Celle-ci est en effet dépendante de l’intervention d’une opération de concentration ou d’une saisine en vue du règlement d’un différend, qui ne règlent qu’a posteriori les problèmes.

Ainsi, l’absence d’une réelle régulation ex ante par le CSA a pu favoriser le développement de pratiques anticoncurrentielles, notamment d’abus de position dominante, certes sanctionnées par l’Autorité de la concurrence, mais dont les conséquences en termes de moindre concurrence dans le secteur de la télévision payante et donc d’appauvrissement du paysage audiovisuel français exigent un accompagnement sur plusieurs années.

C’est la raison pour laquelle, à l’occasion de la deuxième contribution remise au Gouvernement sur l’avenir de la régulation audiovisuelle, le CSA a rappelé l’importance de disposer d’un pouvoir plus complet de régulation ex ante du marché de la télévision payante.

Ces préconisations vont dans le sens de celles qui ont déjà été émises par l’Autorité de la concurrence dans son avis du 7 juillet 2009, ainsi que par Marie-Dominique Hagelsteen, dans son rapport de 2010 sur les exclusivités de distribution et de transport dans le secteur de la télévision.
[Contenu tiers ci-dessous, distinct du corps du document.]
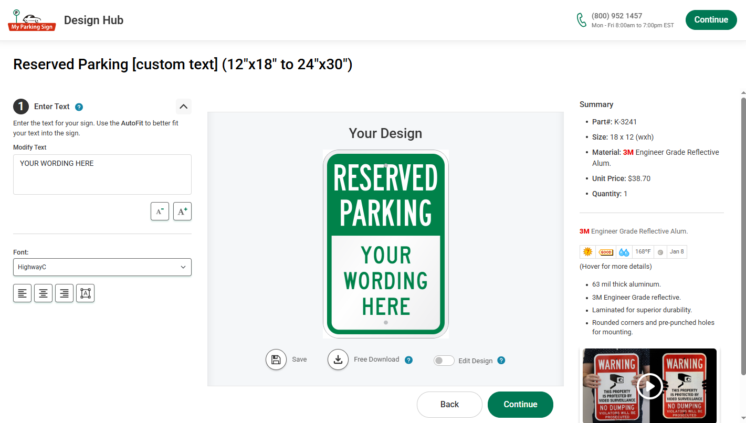Enable the Edit Design toggle
Viewport: 746px width, 423px height.
[444, 361]
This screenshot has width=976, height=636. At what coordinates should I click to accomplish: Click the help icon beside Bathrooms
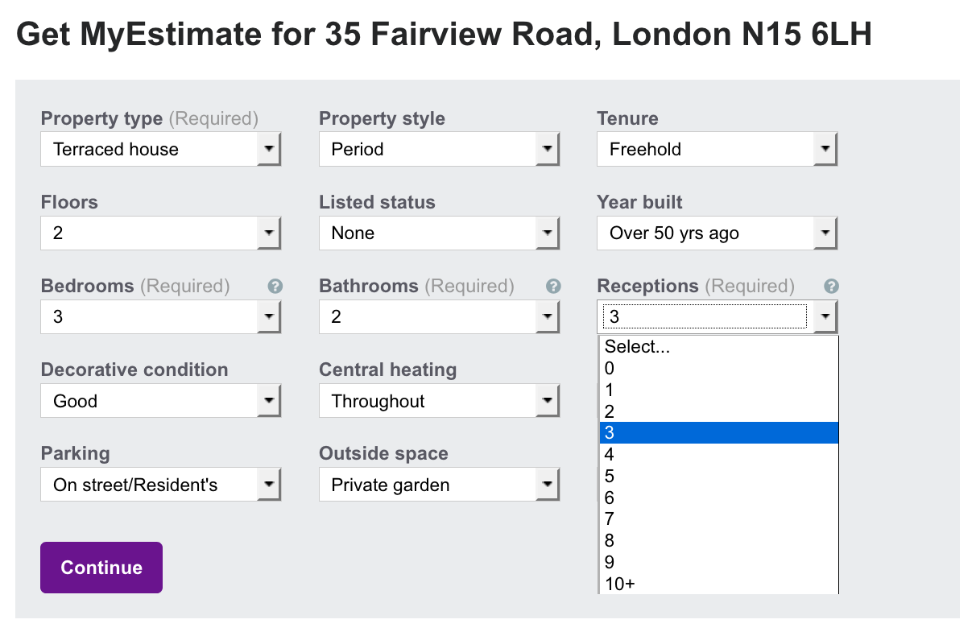pos(553,286)
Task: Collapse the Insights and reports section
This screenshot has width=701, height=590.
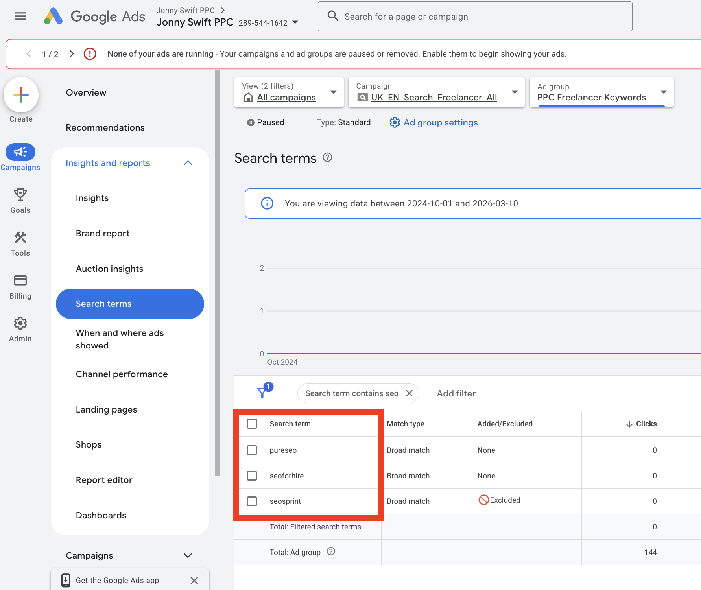Action: click(188, 162)
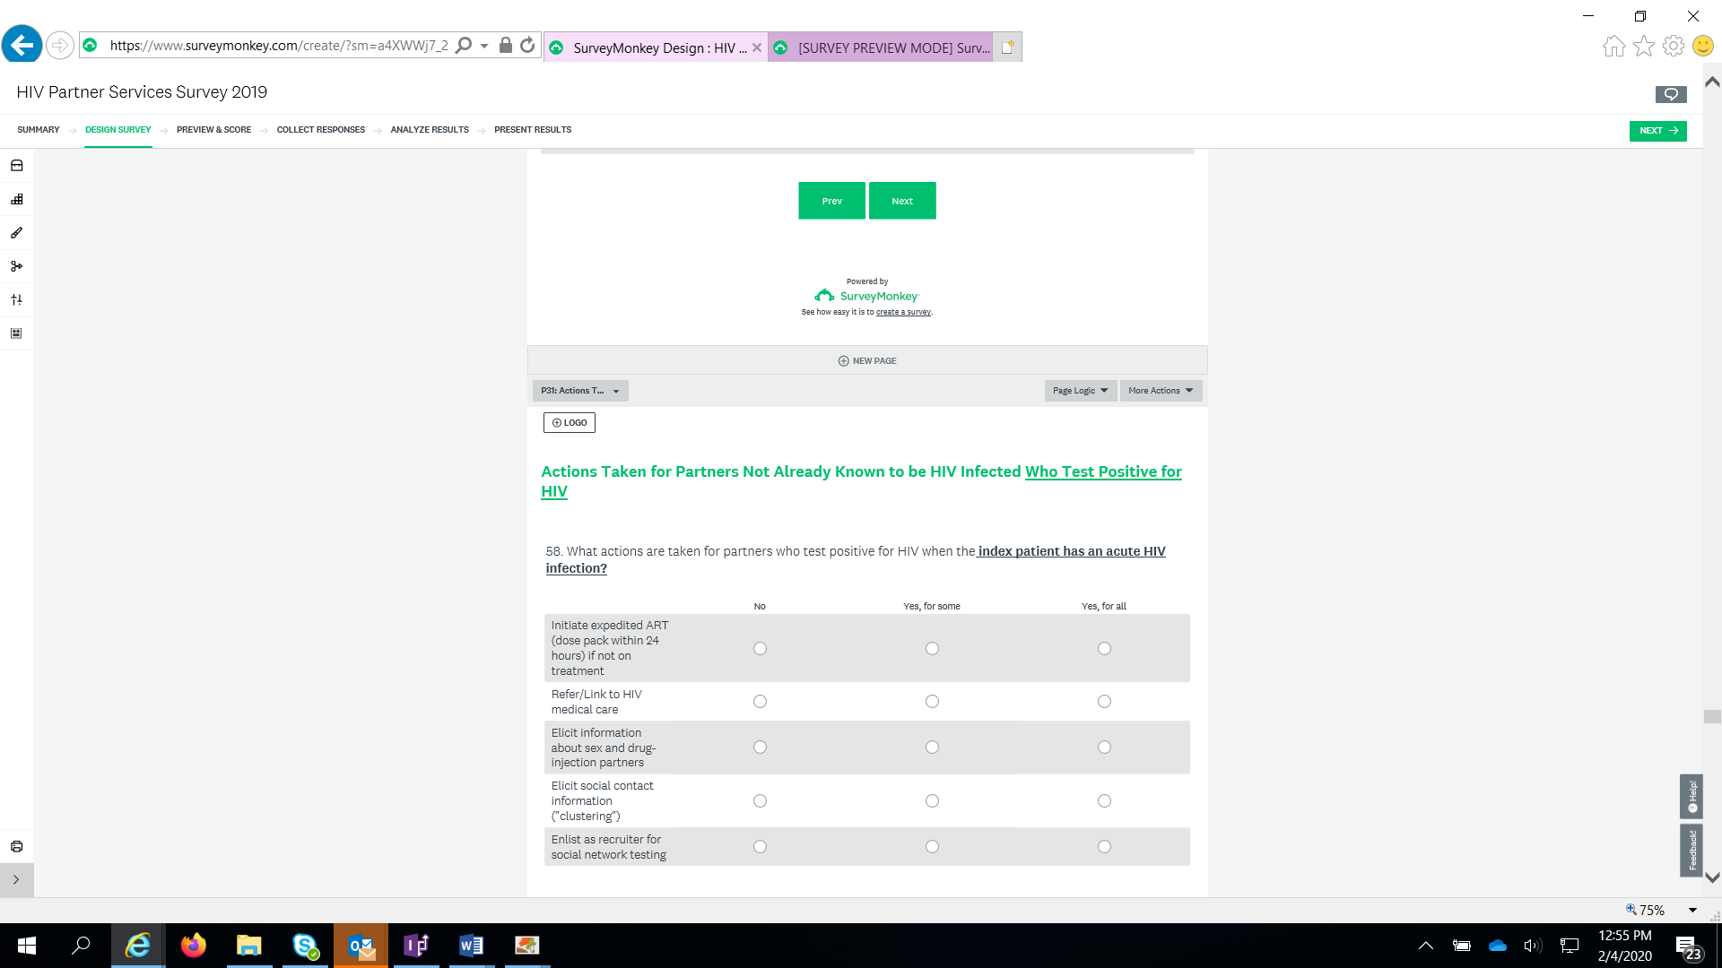The image size is (1722, 968).
Task: Go to the Collect Responses tab
Action: coord(320,130)
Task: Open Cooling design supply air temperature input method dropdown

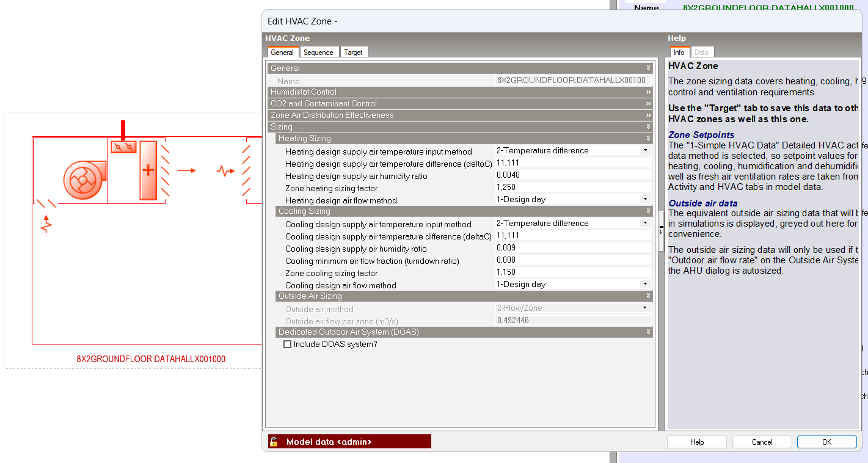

Un tel pouvoir se rapprocherait de celui qui est détenu par le régulateur britannique, l’OFCOM, qui régule la société Sky depuis 2010, ou encore de celui que possède l’ARCEP dans le secteur des communications électroniques.

Il s’exercerait en étroite liaison et de manière complémentaire avec l’Autorité de la concurrence grâce à des saisines pour avis.

Le CSA aurait ainsi pour mission de procéder régulièrement, par exemple tous les trois ans, à l’analyse de la situation concurrentielle du secteur de la télévision payante, sans être dépendant de l’examen des opérations de concentration.

Il délimiterait les marchés pertinents, identifierait les acteurs puissants sur ces marchés et imposerait, le cas échéant, des obligations visant à développer la concurrence, tout en s’assurant du respect de certains objectifs ne relevant pas de la compétence de l’Autorité de la concurrence, par exemple la qualité et la diversité des programmes ou encore le développement de la production audiovisuelle.

À l’instar de l’ARCEP en matière d’interconnexion et d’accès aux réseaux, le CSA devrait pouvoir imposer aux distributeurs puissants un certain nombre de mesures : encadrement des tarifs de gros et fixation des obligations sur la qualité des chaînes mises à disposition, obligations d’information et de transparence comprenant la publication d’offres de référence, obligations également en matière comptable pour le distributeur puissant, mise à disposition de chaîne éditée par un distributeur puissant sur le principe du must offer ou encore régulation des relations d’exclusivité entre le distributeur dominant et les éditeurs indépendants.

Ces nouvelles prérogatives impliquent que le CSA dispose des pouvoirs d’investigation adéquats à leur exercice. Nous proposons donc de créer dans la loi du 30 septembre 1986 un article 17-2 qui instituerait l’ensemble de ces préconisations, conscients néanmoins que l’ensemble ici présenté constitue l’ossature d’un dispositif qui demeure à étoffer, après concertation avec les acteurs et autorités concernés.

J’ajoute que, tirant conclusion des discussions préalables avec le rapporteur, pour ne pas être en contradiction avec l’article de suppression que j’avais proposé précédemment, je modifie le présent article additionnel : la modification consiste à restreindre les nouvelles prérogatives du CSA au seul secteur de la télévision payante en y excluant, pour l’instant, les services de médias audiovisuels à la demande, les SMAD.